Sara Cerdas quer nova estratégia Marítima para o Atlântico com visão para as RUP

Esta manhã os eurodeputados da Comissão de Transporte e Turismo (TRAN) debateram as prioridades para o relatório de opinião “Nova estratégia Marítima para o Atlântico”, do qual Sara Cerdas é relatora de parecer pelo grupo dos Socialistas e Democratas no Parlamento Europeu (S&D).

A eurodeputada do PS sublinha que esta estratégia deve apoiar o desenvolvimento sustentável da economia azul nos Estados-Membros e regiões da União Europeia, e reforçar os princípios da Política de Coesão. “Deverá traduzir-se num novo impulso no desenvolvimento económico destas regiões, com estratégias que potenciem a economia azul, que criem emprego, e que ao mesmo tempo contribuam para os objetivos do Pacto Ecológico Europeu em matéria de sustentabilidade, digitalização e inovação”, bem como dispor “a economia circular, a poluição zero, a eficiência energética e a preservação da biodiversidade” como princípios orientadores.

Sara Cerdas reforçou o valor acrescentado que esta estratégia terá para o desenvolvimento das regiões banhadas pelo Atlântico, como é o caso das regiões ultraperiféricas (RUP), na sua maioria muito dependentes dos transportes e do turismo. “A posição geográfica das RUP deve ser vista como uma oportunidade, e uma prioridade, uma vez que proporcionam uma maior dimensão atlântica à União Europeia”, apontou na sua intervenção em sede de Comissão.

Em matéria de turismo, considera que devem ser desenvolvidas ações que apoiem as pequenas e médias empresas localizadas na região Atlântica. Por sua vez, quanto aos transportes e infraestruturas, julga ser “fundamental potenciar o transporte marítimo ecológico e atividades portuárias inovadoras”, cuja inovação poderá inclusive contribuir para a descarbonização e sustentabilidade das infraestruturas portuárias.

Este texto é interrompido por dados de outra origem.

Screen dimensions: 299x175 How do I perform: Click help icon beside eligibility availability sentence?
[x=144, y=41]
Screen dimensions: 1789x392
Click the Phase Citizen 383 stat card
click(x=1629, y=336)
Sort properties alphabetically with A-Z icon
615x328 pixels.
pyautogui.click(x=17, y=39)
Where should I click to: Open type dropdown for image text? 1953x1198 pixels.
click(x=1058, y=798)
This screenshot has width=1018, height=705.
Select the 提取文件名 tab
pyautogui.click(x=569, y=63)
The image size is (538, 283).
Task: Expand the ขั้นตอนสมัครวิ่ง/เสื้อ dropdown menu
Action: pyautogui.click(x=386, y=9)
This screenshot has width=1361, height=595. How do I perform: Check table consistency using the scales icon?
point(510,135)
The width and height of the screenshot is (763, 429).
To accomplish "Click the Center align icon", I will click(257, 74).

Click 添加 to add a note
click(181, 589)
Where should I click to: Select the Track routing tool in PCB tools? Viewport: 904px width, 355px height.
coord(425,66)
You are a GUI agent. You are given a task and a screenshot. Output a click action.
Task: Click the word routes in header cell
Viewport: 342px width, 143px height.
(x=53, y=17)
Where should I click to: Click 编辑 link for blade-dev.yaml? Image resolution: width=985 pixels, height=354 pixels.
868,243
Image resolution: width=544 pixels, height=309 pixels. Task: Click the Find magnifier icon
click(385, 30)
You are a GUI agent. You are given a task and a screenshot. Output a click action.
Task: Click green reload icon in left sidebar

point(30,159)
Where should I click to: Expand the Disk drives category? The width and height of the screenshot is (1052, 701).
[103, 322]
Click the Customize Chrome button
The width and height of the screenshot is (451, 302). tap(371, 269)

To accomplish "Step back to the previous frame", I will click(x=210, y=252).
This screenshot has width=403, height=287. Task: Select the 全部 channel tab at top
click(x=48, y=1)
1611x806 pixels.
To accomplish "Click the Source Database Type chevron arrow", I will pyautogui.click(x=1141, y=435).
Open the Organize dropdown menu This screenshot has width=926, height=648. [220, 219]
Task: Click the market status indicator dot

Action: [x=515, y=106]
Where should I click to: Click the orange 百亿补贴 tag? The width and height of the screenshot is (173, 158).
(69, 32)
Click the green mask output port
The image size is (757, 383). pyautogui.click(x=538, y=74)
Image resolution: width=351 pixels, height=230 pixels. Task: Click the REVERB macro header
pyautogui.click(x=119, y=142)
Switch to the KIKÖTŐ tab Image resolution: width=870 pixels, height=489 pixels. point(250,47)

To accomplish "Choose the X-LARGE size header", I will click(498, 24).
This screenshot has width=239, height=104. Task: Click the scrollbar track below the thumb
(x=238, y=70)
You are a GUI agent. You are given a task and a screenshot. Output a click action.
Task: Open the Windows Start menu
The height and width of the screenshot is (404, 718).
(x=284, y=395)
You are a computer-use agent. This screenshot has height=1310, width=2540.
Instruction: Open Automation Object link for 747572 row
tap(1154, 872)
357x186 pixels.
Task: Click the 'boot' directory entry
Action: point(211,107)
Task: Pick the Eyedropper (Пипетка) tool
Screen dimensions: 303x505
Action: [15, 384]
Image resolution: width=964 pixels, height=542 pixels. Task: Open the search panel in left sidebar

O relatório de opinião da Comissão TRAN estará agora aberto a propostas de alteração e voltará à Comissão para votação final no início de maio. O relatório principal desta estratégia, da responsabilidade da Comissão do Desenvolvimento Regional (REGI), deverá ser votado em meados de junho, tendo em consideração o parecer da Comissão TRAN. A principal preocupação da eurodeputada é garantir que a posição geoestratégica que as RUP representam seja valorizada neste relatório.